"Have you ever wondered what's so special about the people you save? I mean-why them and not others?" "Yeah. I've wondered about it. I see stories on the news every week about innocent people being murdered or dying in accidents right here in southern California, and I wonder why He didn't choose to save them instead of some boy in Boston. I just figure the boy in Boston-the devil was conspiring to take him before his time, and God used me to prevent that.”
"So many of them are young.”
"I've noticed that.”
"But you don't know why?" "Not a clue.”
The kitchen was redolent of cooking eggs, onions, mushrooms, and green peppers. Jim made one big omelette in a single pan, planning to cut it in half when it was done.
While Holly monitored the progress of the whole-wheat bread in the toaster, she said, "Why would God want you to save Susie and her mother out there in the desert-but not the girl's father?" "I don't know.”
"The father wasn't a bad man, was he?" "No. Didn't seem to be.”
"So why not save them all?" "If He wants me to know, He'll tell me.”
Jim's certainty about being in God's good grace and under His guidance, and his easy acceptance that God wanted some people to die and not others, made Holly uneasy.
On the other hand, how could he react to his extraordinary experience in any other way? No point in arguing with God.
She recalled an old saying, a real chestnut that had become a cliche in the hands of the pop psych crowd: God grant me the courage to change those things I can't accept, to accept those things I can't change, and the wisdom to know the difference. Cliche or not, that was an eminently sane attitude.
When the two pieces of bread popped up, she plucked them from the toaster. As she toasted two more, she said, "If God wanted to save Nicholas O'Conner from being fried when that power-company vault went up, why didn't He just prevent it from exploding in the first place?" "I don't know.”
"Doesn't it seem odd to you that God has to use you, run you clear across the country, throw you at the O'Conner boy an instant before that 17,000-volt line blows up? Why couldn't He just. . . oh, I don't know.
. . just spit on the cable or something, fix it up with a little divine saliva before it went blooey? Or instead of sending you all the way to Atlanta to kill Norman Rink in that convenience store, why didn't God just tweak Norman's brain a little, give him a timely stroke?" Jim artfully tilted the pan to turn over the omelette. "Why did He make mice to torment people and cats to kill the mice? Why did He create aphids that kill plants, then ladybugs to eat the aphids? And why didn't He give us eyes in the back of our head-when He gave us so many reasons to need them there?" She finished lightly buttering the first two slices of toast. "I see what you're saying. God works in mysterious ways.”
They ate at the breakfast table. In addition to toast, they had sliced tomatoes and cold bottles of Corona with the omelettes.
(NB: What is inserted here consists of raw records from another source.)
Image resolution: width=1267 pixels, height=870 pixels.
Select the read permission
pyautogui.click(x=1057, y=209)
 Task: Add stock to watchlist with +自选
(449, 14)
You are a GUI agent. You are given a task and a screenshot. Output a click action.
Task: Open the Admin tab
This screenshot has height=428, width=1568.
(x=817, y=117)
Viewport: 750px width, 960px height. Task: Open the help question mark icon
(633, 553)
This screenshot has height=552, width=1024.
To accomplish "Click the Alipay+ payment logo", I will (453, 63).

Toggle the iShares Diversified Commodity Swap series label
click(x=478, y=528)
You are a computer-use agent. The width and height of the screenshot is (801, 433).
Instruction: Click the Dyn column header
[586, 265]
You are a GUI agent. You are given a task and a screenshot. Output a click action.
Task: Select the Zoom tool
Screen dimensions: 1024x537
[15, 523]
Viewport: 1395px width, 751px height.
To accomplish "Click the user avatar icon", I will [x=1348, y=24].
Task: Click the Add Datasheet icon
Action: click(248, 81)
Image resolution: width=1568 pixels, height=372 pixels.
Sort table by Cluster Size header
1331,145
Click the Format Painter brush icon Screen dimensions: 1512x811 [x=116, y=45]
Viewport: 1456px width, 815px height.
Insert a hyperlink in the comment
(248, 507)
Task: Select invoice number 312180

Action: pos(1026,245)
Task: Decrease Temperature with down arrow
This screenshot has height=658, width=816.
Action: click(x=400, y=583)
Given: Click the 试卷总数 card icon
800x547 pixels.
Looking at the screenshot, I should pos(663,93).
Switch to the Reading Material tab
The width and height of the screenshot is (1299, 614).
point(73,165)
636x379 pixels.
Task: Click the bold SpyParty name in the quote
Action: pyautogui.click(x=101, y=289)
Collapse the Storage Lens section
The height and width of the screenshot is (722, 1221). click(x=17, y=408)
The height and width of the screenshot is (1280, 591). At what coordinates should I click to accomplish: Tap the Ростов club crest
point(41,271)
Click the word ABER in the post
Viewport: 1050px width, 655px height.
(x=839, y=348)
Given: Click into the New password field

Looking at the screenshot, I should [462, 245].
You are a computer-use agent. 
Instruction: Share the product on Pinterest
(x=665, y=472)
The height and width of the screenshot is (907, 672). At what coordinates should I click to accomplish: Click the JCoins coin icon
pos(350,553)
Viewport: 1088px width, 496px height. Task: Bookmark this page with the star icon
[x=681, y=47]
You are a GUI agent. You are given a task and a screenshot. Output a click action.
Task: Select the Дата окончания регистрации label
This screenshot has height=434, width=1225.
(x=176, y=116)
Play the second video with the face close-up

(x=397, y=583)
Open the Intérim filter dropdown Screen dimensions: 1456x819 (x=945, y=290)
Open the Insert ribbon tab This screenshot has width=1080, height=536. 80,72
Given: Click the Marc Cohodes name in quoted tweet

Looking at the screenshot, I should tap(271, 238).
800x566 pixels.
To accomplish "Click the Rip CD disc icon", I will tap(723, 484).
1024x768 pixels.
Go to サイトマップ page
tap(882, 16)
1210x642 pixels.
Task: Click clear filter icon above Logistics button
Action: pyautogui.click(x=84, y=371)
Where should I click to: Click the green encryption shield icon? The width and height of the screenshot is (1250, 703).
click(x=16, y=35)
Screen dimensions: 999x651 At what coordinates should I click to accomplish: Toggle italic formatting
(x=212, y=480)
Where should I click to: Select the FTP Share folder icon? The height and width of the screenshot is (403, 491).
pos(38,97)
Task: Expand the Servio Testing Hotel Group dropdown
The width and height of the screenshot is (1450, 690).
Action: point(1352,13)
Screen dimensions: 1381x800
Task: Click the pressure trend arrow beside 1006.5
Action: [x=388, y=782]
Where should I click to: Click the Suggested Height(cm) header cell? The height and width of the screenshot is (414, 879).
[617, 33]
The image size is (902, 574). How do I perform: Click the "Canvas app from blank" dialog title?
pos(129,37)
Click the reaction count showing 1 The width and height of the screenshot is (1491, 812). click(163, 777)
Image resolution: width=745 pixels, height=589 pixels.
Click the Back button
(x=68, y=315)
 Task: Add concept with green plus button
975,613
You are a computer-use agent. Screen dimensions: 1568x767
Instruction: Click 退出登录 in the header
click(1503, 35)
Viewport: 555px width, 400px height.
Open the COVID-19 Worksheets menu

The purple cloth of twilight slid across the world outside, and the undraped form of night began to reveal itself Holly said, "You aren't entirely a puppet in these situations.”
"Yes, I am.”
"You have some power to determine the outcome.”
"Well, God sent you on Flight Two forty-six to save just the Dubroveks.”
"But then you took matters into your own hands and saved more than just Christine and Casey. How many were supposed to die?" "A hundred and fifty-one.”
"And how many actually died?" "Forty-seven.”
"Okay, so you saved a hundred and two more lives than He sent you to save.”
"A hundred and three, counting yours-but only because He allowed me to do it, helped me to do it.”
"What-you're saying God wanted you to save just the Dubroveks, but then He changed His mind?" "I guess so.”
"God isn't sure what He wants?" "I don't know.”
"God is sometimes confused?" "I don't know.”
"God is a waffler?" "Holly, I just don't know.”
"I have trouble understanding why God would ever change His mind about anything. After all, He's infallible, right? So He can't have made the wrong decision the first time.”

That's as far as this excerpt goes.